Requirement: Print the data that follows exactly.

Record excerpts:
--
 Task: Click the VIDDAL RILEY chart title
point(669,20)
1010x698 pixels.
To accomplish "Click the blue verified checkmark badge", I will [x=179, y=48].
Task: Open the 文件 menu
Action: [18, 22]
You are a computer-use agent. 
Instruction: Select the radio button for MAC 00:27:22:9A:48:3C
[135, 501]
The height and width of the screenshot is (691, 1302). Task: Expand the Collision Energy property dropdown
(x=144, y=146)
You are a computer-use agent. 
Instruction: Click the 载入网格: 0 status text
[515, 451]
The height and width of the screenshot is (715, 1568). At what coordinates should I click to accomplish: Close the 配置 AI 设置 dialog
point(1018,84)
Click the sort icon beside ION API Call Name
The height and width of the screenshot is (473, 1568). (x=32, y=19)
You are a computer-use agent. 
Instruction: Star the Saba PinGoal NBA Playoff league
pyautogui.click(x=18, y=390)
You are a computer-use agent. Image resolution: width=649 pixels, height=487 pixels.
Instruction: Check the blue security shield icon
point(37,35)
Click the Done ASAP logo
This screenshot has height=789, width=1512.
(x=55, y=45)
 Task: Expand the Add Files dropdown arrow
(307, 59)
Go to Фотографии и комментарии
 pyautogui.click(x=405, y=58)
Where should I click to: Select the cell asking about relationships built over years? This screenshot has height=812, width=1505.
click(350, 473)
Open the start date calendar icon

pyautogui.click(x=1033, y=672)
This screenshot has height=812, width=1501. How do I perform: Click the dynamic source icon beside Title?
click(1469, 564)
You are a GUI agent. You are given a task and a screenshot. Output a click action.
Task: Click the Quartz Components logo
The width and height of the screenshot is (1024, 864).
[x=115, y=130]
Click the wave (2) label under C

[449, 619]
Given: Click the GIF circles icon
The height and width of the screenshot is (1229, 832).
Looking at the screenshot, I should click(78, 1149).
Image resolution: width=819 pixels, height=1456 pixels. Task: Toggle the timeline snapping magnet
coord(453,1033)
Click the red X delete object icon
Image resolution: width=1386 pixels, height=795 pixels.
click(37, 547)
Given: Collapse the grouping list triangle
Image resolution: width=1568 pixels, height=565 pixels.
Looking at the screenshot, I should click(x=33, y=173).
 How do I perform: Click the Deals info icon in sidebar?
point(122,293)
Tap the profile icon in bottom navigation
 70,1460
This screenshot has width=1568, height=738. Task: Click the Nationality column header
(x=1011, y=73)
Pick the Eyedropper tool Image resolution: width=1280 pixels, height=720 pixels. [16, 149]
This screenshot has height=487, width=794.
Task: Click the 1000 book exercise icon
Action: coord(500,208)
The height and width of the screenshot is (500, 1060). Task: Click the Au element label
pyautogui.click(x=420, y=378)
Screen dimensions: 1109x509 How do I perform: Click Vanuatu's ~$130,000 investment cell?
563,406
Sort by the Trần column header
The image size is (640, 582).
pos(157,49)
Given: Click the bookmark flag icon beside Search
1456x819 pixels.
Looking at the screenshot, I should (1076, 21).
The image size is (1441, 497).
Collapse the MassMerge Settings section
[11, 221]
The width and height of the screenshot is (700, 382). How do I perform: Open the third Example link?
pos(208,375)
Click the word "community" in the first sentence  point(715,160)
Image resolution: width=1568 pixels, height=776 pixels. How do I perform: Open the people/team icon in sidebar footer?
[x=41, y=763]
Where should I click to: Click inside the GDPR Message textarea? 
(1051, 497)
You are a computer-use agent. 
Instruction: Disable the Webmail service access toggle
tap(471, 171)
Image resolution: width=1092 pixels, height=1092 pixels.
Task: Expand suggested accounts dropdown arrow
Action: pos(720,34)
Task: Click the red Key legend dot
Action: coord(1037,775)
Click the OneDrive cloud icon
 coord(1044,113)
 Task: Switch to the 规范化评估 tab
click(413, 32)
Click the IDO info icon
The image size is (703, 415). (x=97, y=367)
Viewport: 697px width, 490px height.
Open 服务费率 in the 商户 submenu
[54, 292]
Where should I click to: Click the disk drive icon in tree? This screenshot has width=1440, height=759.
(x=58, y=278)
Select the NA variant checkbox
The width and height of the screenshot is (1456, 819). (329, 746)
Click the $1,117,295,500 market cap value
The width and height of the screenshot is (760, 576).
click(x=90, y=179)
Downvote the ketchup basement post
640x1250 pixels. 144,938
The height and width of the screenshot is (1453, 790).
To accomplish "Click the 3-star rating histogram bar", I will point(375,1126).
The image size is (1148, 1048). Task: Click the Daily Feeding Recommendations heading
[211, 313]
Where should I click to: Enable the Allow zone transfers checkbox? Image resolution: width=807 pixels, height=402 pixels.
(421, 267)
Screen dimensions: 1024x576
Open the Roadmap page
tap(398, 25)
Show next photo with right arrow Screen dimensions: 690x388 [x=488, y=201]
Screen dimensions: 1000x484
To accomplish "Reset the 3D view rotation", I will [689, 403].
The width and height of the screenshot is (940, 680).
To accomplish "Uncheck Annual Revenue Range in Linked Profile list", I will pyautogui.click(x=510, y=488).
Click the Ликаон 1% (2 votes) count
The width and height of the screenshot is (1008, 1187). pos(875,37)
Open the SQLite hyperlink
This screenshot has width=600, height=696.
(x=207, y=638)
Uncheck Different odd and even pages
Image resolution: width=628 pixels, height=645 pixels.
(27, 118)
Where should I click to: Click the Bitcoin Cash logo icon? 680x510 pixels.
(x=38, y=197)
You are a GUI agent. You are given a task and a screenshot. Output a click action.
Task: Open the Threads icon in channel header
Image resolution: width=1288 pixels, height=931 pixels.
--
Completed exercise:
 Task: Click the VIDDAL RILEY chart title
point(669,20)
1010x698 pixels.
To accomplish "Click the blue verified checkmark badge", I will [x=179, y=48].
Task: Open the 文件 menu
Action: [18, 22]
You are a computer-use agent. 
Instruction: Select the radio button for MAC 00:27:22:9A:48:3C
[135, 501]
The height and width of the screenshot is (691, 1302). Task: Expand the Collision Energy property dropdown
(x=144, y=146)
You are a computer-use agent. 
Instruction: Click the 载入网格: 0 status text
[515, 451]
The height and width of the screenshot is (715, 1568). At what coordinates should I click to accomplish: Close the 配置 AI 设置 dialog
point(1018,84)
Click the sort icon beside ION API Call Name
The height and width of the screenshot is (473, 1568). (x=32, y=19)
You are a computer-use agent. 
Instruction: Star the Saba PinGoal NBA Playoff league
pyautogui.click(x=18, y=390)
You are a computer-use agent. Image resolution: width=649 pixels, height=487 pixels.
Instruction: Check the blue security shield icon
point(37,35)
Click the Done ASAP logo
This screenshot has height=789, width=1512.
(x=55, y=45)
 Task: Expand the Add Files dropdown arrow
(307, 59)
Go to Фотографии и комментарии
 pyautogui.click(x=405, y=58)
Where should I click to: Select the cell asking about relationships built over years? This screenshot has height=812, width=1505.
click(350, 473)
Open the start date calendar icon

pyautogui.click(x=1033, y=672)
This screenshot has height=812, width=1501. How do I perform: Click the dynamic source icon beside Title?
click(1469, 564)
You are a GUI agent. You are given a task and a screenshot. Output a click action.
Task: Click the Quartz Components logo
The width and height of the screenshot is (1024, 864).
[x=115, y=130]
Click the wave (2) label under C

[449, 619]
Given: Click the GIF circles icon
The height and width of the screenshot is (1229, 832).
Looking at the screenshot, I should click(78, 1149).
Image resolution: width=819 pixels, height=1456 pixels. Task: Toggle the timeline snapping magnet
coord(453,1033)
Click the red X delete object icon
Image resolution: width=1386 pixels, height=795 pixels.
click(37, 547)
Given: Collapse the grouping list triangle
Image resolution: width=1568 pixels, height=565 pixels.
Looking at the screenshot, I should click(x=33, y=173).
 How do I perform: Click the Deals info icon in sidebar?
point(122,293)
Tap the profile icon in bottom navigation
 70,1460
This screenshot has width=1568, height=738. Task: Click the Nationality column header
(x=1011, y=73)
Pick the Eyedropper tool Image resolution: width=1280 pixels, height=720 pixels. [16, 149]
This screenshot has height=487, width=794.
Task: Click the 1000 book exercise icon
Action: coord(500,208)
The height and width of the screenshot is (500, 1060). Task: Click the Au element label
pyautogui.click(x=420, y=378)
Screen dimensions: 1109x509 How do I perform: Click Vanuatu's ~$130,000 investment cell?
563,406
Sort by the Trần column header
The image size is (640, 582).
pos(157,49)
Given: Click the bookmark flag icon beside Search
1456x819 pixels.
Looking at the screenshot, I should (1076, 21).
The image size is (1441, 497).
Collapse the MassMerge Settings section
[11, 221]
The width and height of the screenshot is (700, 382). How do I perform: Open the third Example link?
pos(208,375)
Click the word "community" in the first sentence  point(715,160)
Image resolution: width=1568 pixels, height=776 pixels. How do I perform: Open the people/team icon in sidebar footer?
[x=41, y=763]
Where should I click to: Click inside the GDPR Message textarea? 
(1051, 497)
You are a computer-use agent. 
Instruction: Disable the Webmail service access toggle
tap(471, 171)
Image resolution: width=1092 pixels, height=1092 pixels.
Task: Expand suggested accounts dropdown arrow
Action: pos(720,34)
Task: Click the red Key legend dot
Action: coord(1037,775)
Click the OneDrive cloud icon
 coord(1044,113)
 Task: Switch to the 规范化评估 tab
click(413, 32)
Click the IDO info icon
The image size is (703, 415). (x=97, y=367)
Viewport: 697px width, 490px height.
Open 服务费率 in the 商户 submenu
[54, 292]
Where should I click to: Click the disk drive icon in tree? This screenshot has width=1440, height=759.
(x=58, y=278)
Select the NA variant checkbox
The width and height of the screenshot is (1456, 819). (329, 746)
Click the $1,117,295,500 market cap value
The width and height of the screenshot is (760, 576).
click(x=90, y=179)
Downvote the ketchup basement post
640x1250 pixels. 144,938
The height and width of the screenshot is (1453, 790).
To accomplish "Click the 3-star rating histogram bar", I will point(375,1126).
The image size is (1148, 1048). Task: Click the Daily Feeding Recommendations heading
[211, 313]
Where should I click to: Enable the Allow zone transfers checkbox? Image resolution: width=807 pixels, height=402 pixels.
(421, 267)
Screen dimensions: 1024x576
Open the Roadmap page
tap(398, 25)
Show next photo with right arrow Screen dimensions: 690x388 [x=488, y=201]
Screen dimensions: 1000x484
To accomplish "Reset the 3D view rotation", I will [689, 403].
The width and height of the screenshot is (940, 680).
To accomplish "Uncheck Annual Revenue Range in Linked Profile list", I will pyautogui.click(x=510, y=488).
Click the Ликаон 1% (2 votes) count
The width and height of the screenshot is (1008, 1187). pos(875,37)
Open the SQLite hyperlink
This screenshot has width=600, height=696.
(x=207, y=638)
Uncheck Different odd and even pages
Image resolution: width=628 pixels, height=645 pixels.
(27, 118)
Where should I click to: Click the Bitcoin Cash logo icon? 680x510 pixels.
(x=38, y=197)
You are a GUI agent. You are given a task and a screenshot. Output a click action.
Task: Open the Threads icon in channel header
Image resolution: width=1288 pixels, height=931 pixels.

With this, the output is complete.